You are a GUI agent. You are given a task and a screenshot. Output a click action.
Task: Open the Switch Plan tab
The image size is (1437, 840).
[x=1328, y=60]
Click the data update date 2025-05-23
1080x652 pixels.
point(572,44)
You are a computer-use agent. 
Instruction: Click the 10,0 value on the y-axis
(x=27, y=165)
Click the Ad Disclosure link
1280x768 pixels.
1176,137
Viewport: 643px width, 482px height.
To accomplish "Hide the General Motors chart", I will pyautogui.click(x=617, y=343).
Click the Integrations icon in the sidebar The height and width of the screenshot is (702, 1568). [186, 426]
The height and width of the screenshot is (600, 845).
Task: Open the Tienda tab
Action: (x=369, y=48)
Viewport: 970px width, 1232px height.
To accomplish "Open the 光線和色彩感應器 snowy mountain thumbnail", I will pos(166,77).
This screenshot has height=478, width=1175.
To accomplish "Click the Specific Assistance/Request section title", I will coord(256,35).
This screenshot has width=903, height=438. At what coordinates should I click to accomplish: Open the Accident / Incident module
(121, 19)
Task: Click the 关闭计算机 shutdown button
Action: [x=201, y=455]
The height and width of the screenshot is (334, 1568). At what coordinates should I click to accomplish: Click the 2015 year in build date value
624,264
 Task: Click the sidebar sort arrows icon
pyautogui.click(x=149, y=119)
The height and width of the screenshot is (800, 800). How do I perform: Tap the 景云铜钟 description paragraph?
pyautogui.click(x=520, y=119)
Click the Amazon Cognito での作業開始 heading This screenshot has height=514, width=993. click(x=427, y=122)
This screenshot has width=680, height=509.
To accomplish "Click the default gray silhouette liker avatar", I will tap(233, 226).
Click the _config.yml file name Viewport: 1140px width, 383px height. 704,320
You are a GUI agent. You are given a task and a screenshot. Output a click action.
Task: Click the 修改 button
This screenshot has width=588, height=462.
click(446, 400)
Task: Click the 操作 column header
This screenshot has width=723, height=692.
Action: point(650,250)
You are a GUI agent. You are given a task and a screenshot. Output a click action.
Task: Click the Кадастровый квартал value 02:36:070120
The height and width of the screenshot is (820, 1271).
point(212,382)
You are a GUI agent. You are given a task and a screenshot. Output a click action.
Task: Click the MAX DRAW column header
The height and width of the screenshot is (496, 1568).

▶ TASK DIRECTIONS
Go through the records and copy each line with "column" in it.

▶ FINAL ANSWER
Task: Click the 操作 column header
Task: Click the MAX DRAW column header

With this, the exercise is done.